Shawn Oakman to QB? Why not?

Looking at this year’s recruiting class, one aspect really stuck out about the incoming recruits. Size. I can’t recall seeing a class with five extremely large players like this one. One of those recruits struck me immediately as I’m sure he did for you as well. That is Shawn Oakman. Oakman is a 6’8″ 250 lb DE recruit. Other wise known as huge for a football player . Oakman’s body type sounds more like a power forward for a basketball team. Actually, that’s just what he is. Oakman is the starting PF for his high school and averages a double double per game. He is the exact same size as NBA All-Star Lebron James.

When I first saw his size I immediately thought of Cam Newton. Newton is a 6’6″ 250 lb quarterback who can run right over defenders. Auburn’s success this past season was a direct result of the athletic ability of Newton. Newton was a great passer and an even better rusher. With every scramble came a collective gasp from the Auburn faithful. There were many “did you see that” moments. On third and short or fourth and short, Newton simply used his body to get the first down. Being 6’6″ he simply had to lay down behind the center to pick up the first down. This kept the Auburn defense off the field and Cam Newton in control of the game. Then if you factor in his power and ability to explode through tackles it is clear why he was so successful.

Oakman is almost identical in body shape to Newton except he is even bigger.

As a runner everyone will be interested in his 40 time. Oakman has been timed at 4.8 while Newton has been timed at 4.5 – 4.7. There is not much of a difference between 4.8 and 4.7 or even 4.6. Oakman should have no problem getting faster once he starts training at Penn State. Can you imagine a 6’8″ 250lbs man running at 4.6 speed towards you?

Obviously, I am not expecting Oakman to become the next Cam Newton. I certainly am not suggesting that Oakman try to complete a pass. I am suggesting that with a player who has his size, speed and power why not be unconventional and run the wildcat or let him scramble on 3rd and short for a first down. We saw in 2010 that on third and short with less than 2 yards to go, Royster really was unable to power through the defense. Royster is only 6’1″ 223lbs. Oakman would simply have to fall forward.

In the summer, Penn State can work with Oakman on ball control and the select plays for him to run. As a basketball player who was recruited by Division 1 schools, we should expect nothing less than a man whose hands will absolutely swallow the ball. Once he fine tunes how to carry it high and tight, putting his head down, builds some more lateral movements and quickness, he could be tough to stop. Oakman has most of those skills already as he did play wide receiver in high school as well.

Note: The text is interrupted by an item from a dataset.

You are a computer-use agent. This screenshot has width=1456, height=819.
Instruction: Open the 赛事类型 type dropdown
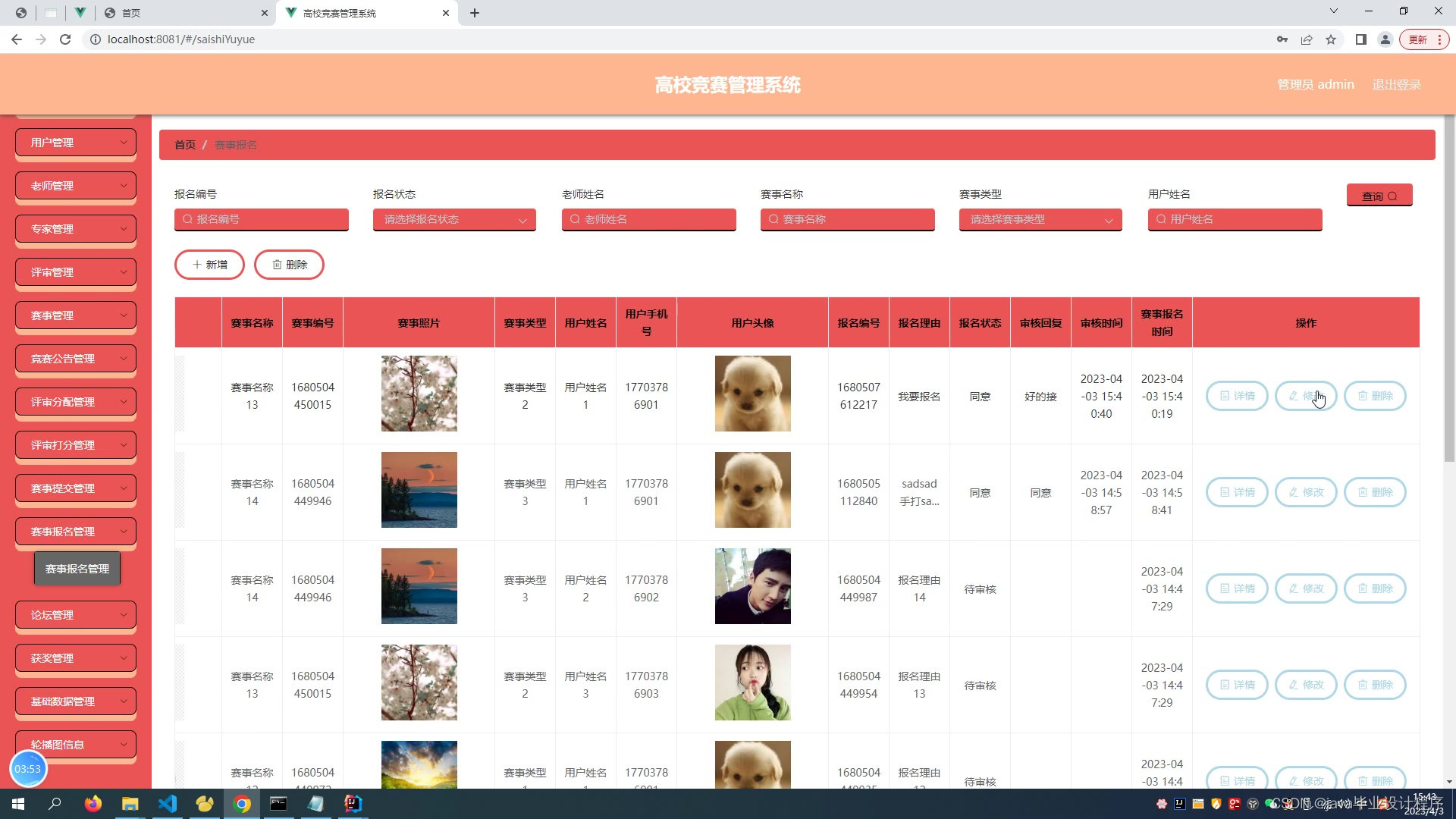(x=1040, y=219)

Penn State has really gotten away from using the wildcat and quarterback keepers since Daryll Clark’s first year as the starter in 2008. If Joe Pa is worried about a quarterback getting hurt, here is your alternative. With Oakman running, Bolden and McGloin can just wait and say thank you when he is done.

Oakman will be great as a defensive end and if his future does not have him spending time at the QB slot, I won’t lose any sleep over it. For an offense that looks stuck in the 70s this could be an interesting test. Unfortunately, I have come to expect nothing exciting from Galen Hall and Jay Paterno.

In college football today, the scrambling quarterback has success. Just take Tim Tebow, Cam Newton and Michael Robinson for example. Everyone at Penn State remembers the “M-Rob Hit” against Minnesota in 2005. That single play alone set the tempo for Penn State the rest of the season and sent a message to the team. In 2011, another message needs to be sent from our offense. I wouldn’t mind seeing it from a 6’8″ 250 lb freshman. Would you?